Growing his roots

PERLIS boy Mohd Ros Effendi, or more fondly known as Fendi never had an academic background in science or nature studies. Yet, today he stands as a naturalist in JungleWalla, a tour agency that focuses on Malaysia’s nature, wildlife, and birds.

In fact, Fendi actually studied management in college and went on to be an account and administrative executive. Another change of job later, and he applied to join JungleWalla in October 2014.
“The main reason I wanted to join them is because they have a respect for nature,” said the 27-year-old.

Tell us how you started out.
When I first started, my position was not a naturalist, but a tour receptionist. For every new employee in JungleWalla, they are required to follow every tour offered by them.

During the first week of training, I followed Irshad Mobarak, a well-known naturalist in Malaysia and also the founder of JungleWalla. I was so interested with the things he spoke about when he led the tour, and at the time I hoped to do what he did – to share knowledge about nature with people.

What spurred you to join JungleWalla and later become a naturalist?
I was always interested in the environment as a child because I grew up in a village in Perlis and was surrounded by nature. Whenever I went out to play in the garden, I would look at the birds and wonder what they were called. I’d search for their names in books, and I did the same with other animals too.

I also enjoyed watching National Geographic, Animal Planet, and Crocodile Hunter. I truly admired the late Steve Irwin. I wanted to be just like him, educating people about nature. But at the time, I thought that it was no more than just a dream, until I joined JungleWalla and Irshad told me in person that he would train me to be a naturalist. It was a dream come true!

What do you aim to achieve from becoming a naturalist?
Of course, for every naturalist in Malaysia, they would want to educate people about nature. Even I myself would want everybody to know more about the nature in our country. But the most important thing I want is for us to realise that we have to depend strongly on our natural environment to survive as a human species.

I’m not trying to say that the economy itself is not important, but we need to ensure that everything is in balance. The best example is the mangrove forest experiment where Hiraishi and Harada (2003) used a model simulation to suggest that a 90% reduction in maximum tsunami flow pressure is possible in a healthy mangrove forest.

From there, we can see how important nature is, and that’s what I’m trying to do so more people can appreciate nature.

Did you have any particular moments during your time as a naturalist that stayed in your memory?
The best moment for me was when I took two tourists for a two-day birdwatching trip in Langkawi.

On the second day, they requested to see the Great Hornbill, which is the largest bird in Langkawi. The tip of its beak to the tail can go up to 1.2 metres long!

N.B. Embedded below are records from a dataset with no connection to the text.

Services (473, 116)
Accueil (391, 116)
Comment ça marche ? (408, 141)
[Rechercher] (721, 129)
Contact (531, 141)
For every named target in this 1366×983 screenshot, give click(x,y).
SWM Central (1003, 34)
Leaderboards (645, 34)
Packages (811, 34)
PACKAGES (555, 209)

We spent over an hour searching for the bird to no avail, and they nearly gave up. On the way back, I suddenly heard the call of the bird and immediately asked the driver to stop our van.

I got out and was speechless; over 70 Great Hornbills gathered in one area, making loud calls to each other. It was that moment that I believe it is possible for us humans to adapt ourselves to live harmoniously with nature.

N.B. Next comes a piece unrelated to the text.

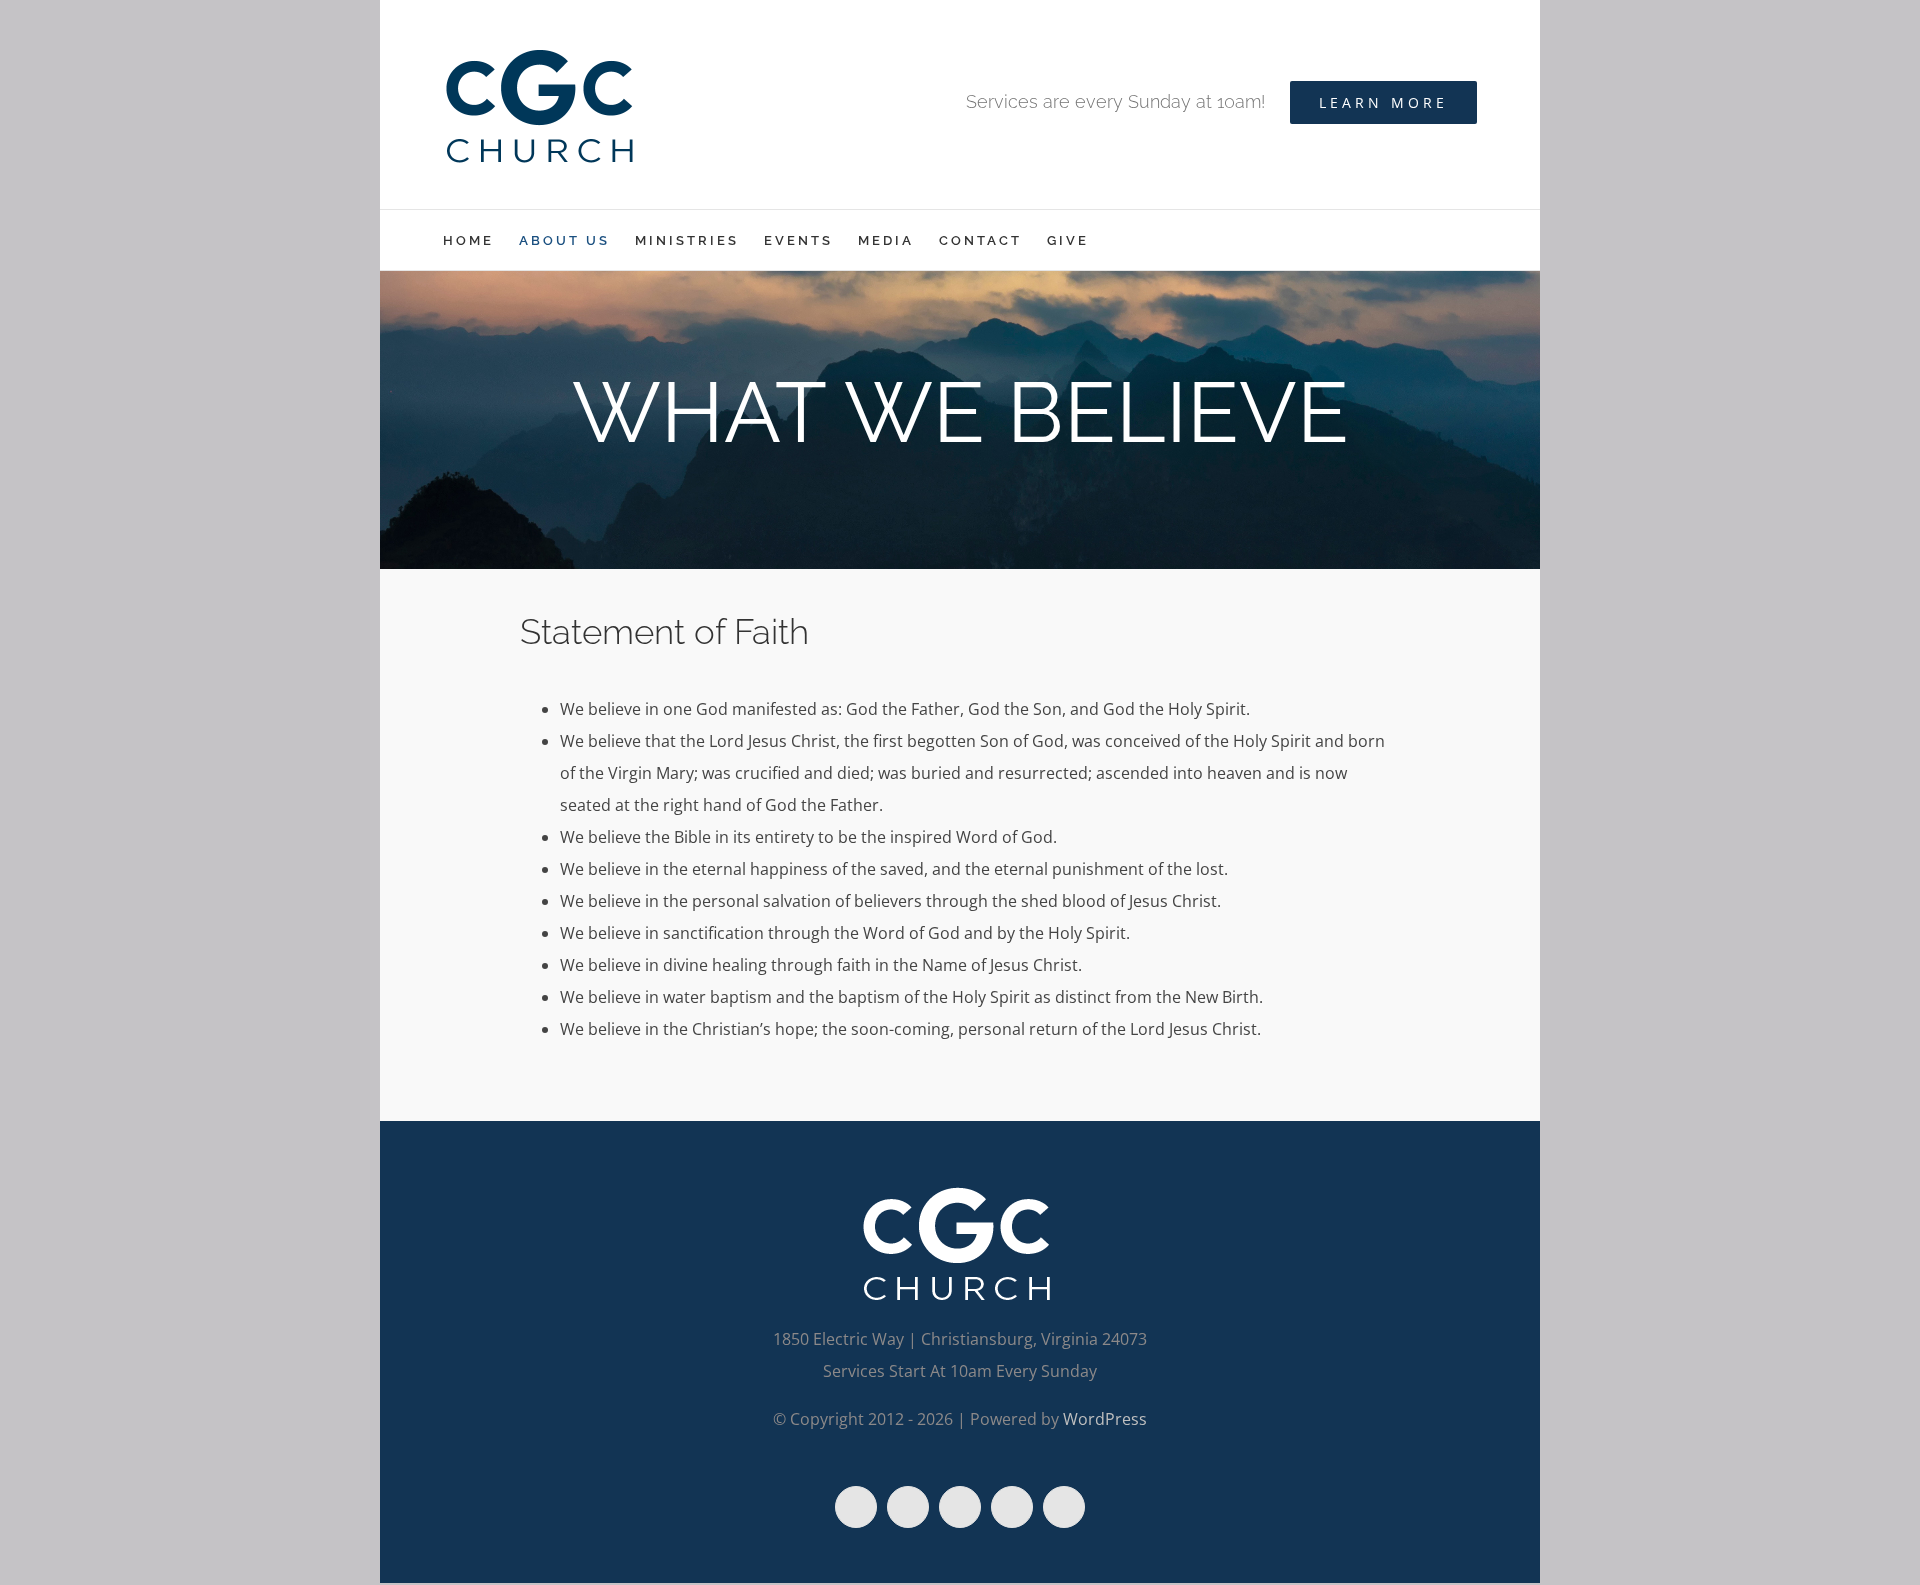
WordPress (1105, 1419)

How does it feel to be in an industry that is significantly different compared to your peers?
The challenge of being a naturalist is that I don’t really have time with my friends. But I’m glad that my friends understand my passion, and how being in this industry means I constantly have to spend my time going out to understand more about the environment.

Right now, I’m trying to get details of flora and fauna in Perlis. I would love for the state to be a tourist destination as it is a great place for nature. Hopefully, I can be a naturalist in my birthplace.